The current spotlight on the use of Reinforced Autoclaved Aerated Concrete ("RAAC") started with concerns raised in relation to schools and the subsequent guidance on mitigation measures announced by the Department for Education at the end of August 2023. Despite the focus on schools, the use of RAAC as a construction material in the post-war period was not limited to schools or public sector buildings and, therefore, it is incumbent on all property owners and estate managers to consider the issue of RAAC and the steps which may be required.
RAAC is a lightweight form of pre-cast concrete which is reinforced with metal and was used because it was cheaper, quicker to produce and considered easier to install than standard reinforced concrete. It was made in factories using fine aggregate chemicals (rather than coarse aggregate), which creates gas bubbles within it.
This method of construction makes it porous and permeable meaning that water ingress can cause the steel reinforcements within it to corrode and also provides it with a lower compressive strength.
RAAC was most commonly used in the production of light weight masonry blocks and structural units such as roof planks and floor units. Over time and without careful management RAAC panels can creep and deflect, exacerbated by water penetration and if their structural integrity becomes compromised, they can fracture and collapse with little or no warning, causing obvious risk or injury, or worse, death of occupants, residents, visitors or even trespassers.
Now commonly considered to be deleterious or a cause of potential long term building loss, the material was used within the UK construction industry predominantly in the period of the 1950s -1980s and, therefore, remains present within the UK's current building stock. The Building Research Establishment considers RAAC to have a design life of 30 years meaning that all of the RAAC produced in the UK and incorporated into UK construction projects is likely to be beyond its expected design life.

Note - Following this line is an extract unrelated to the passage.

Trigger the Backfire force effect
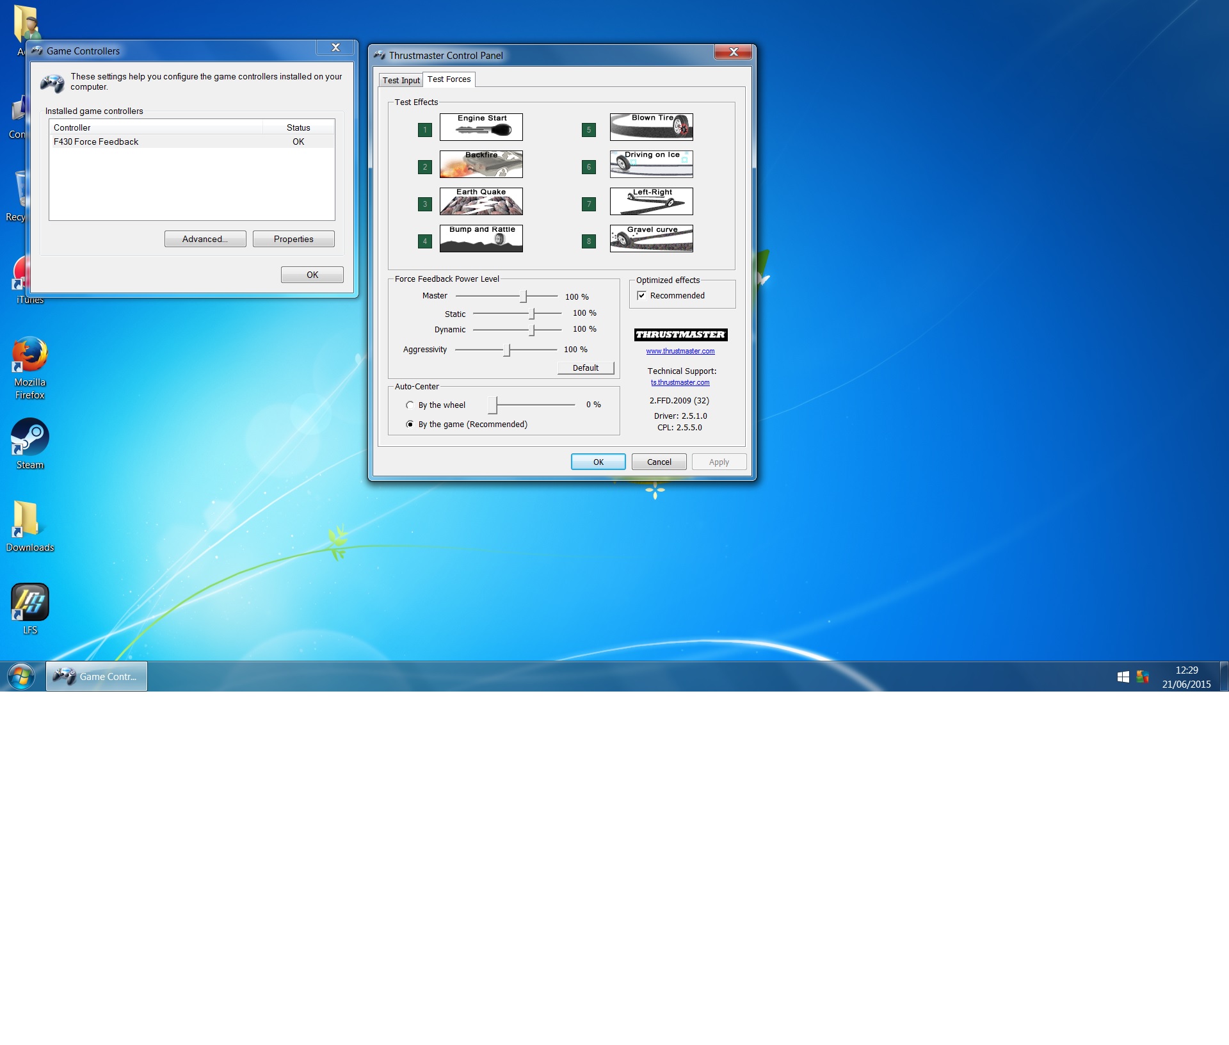Image resolution: width=1229 pixels, height=1045 pixels. (481, 164)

Given that the deficiencies of RAAC as a construction material have been generally known within the construction industry for some time, it is unlikely to have been used within recently constructed properties and, therefore, claims for breach of building contract provisions are expected to be limited.

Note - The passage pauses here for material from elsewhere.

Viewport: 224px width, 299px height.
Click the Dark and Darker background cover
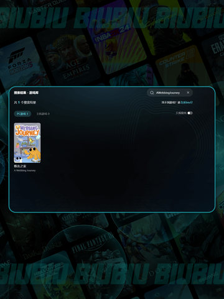(x=37, y=238)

The Health and Safety Executive has produced guidance for property owners and managers in response to increased awareness of RAAC which provides that steps should be taken to identify whether RAAC is present in buildings.
Appropriate action would include taking the following steps:
The Institution of Structural Engineers has produced guidance on the investigation and assessment of RAAC which can be obtained free from their website.

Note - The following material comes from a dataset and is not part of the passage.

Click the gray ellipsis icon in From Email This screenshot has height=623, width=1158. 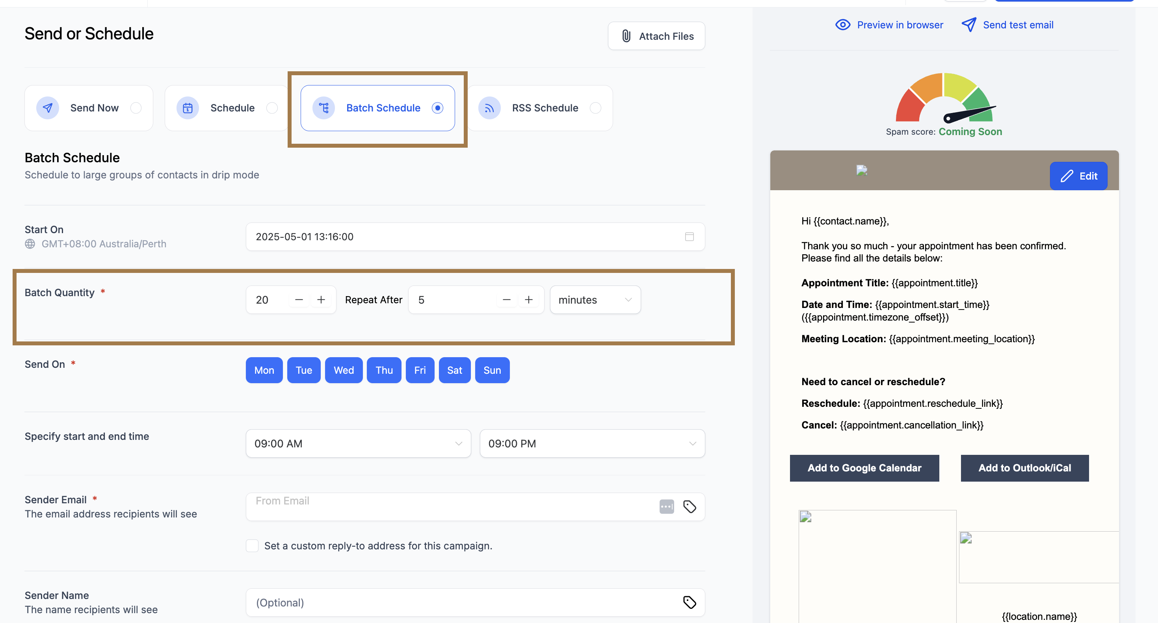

As a landlord, there is no obligation to notify tenants that a review is being undertaken to identify the presence of RAAC. Where the assessment suggests that the structural integrity of a building is compromised, or there is a need for more invasive property surveys, then to progress matters, the tenants or occupants will have to be notified in order to organise further investigations or to carry out works. Lease terms need to be checked to determine what rights you have for intrusive survey.
Where RAAC is present in combination with asbestos which must be dealt with in accordance with the Control of Asbestos Regulations, any steps taken to remediate or stabilise existing structures or the potential consequences of any collapse due to a failure in durability of the RAAC will need to be carefully considered to avoid exposure of occupiers to asbestos.
It you're aware of RAAC, you'll almost certainly need to disclose that in replies to CPSEs.
Several of the CPSEs seek to flush out information relating to defects in the fabric of a property, most notably CPSE 1 enquiry 8.6, which specifically asks "Has any substance … known or suspected to be unsuitable for its purpose, unstable or hazardous, been used in the present structures forming part of the Property…?
Similarly, if you've identified a potential RAAC problem and are granting a lease, CPSE 3 enquires 1.5 and 1.12 should flush out details of any planned maintenance programmes and cost.
Commercially therefore, it makes sense for sellers/landlords to be up front about any RAAC that they're aware of and to show that they have a costed plan of how they're going to deal with it. That should give a buyer and tenants confidence that the seller or landlord is in control of the issue – and will avoid later delays in the sale/letting process.
Possibly.
As always, the terms of the specific lease will need to be checked.
As an example, if a lease is drafted in simple terms and states that the landlord is obliged to repair the building, and that the tenant is obliged to pay a proportion of the landlords' repairing costs, then the landlord has a good claim for recovery.
Of course, commercial leases are often more complex and a tenant's obligation to pay may be qualified. For example, there may be carve outs for inherent defects or obligations on the landlord to make claims against third parties before pushing costs thought the service charge. Even if there are carve outs for inherent defects, there are good arguments that RAAC doesn't amount to an inherent defect in any event, given, amongst other things, that the limited shelf life of RAAC was always known about.
Similarly, if landlords choose to replace RAAC which is in good condition, they are unlikely to be able to argue that this amounts to "repair" as, put simply, the RAAC is not in disrepair.
The insurance position should also be investigated. The provisions of the policy for the building should be checked to see what, if anything, is covered – and the "insured risks" provisions of lease will also need to be reviewed.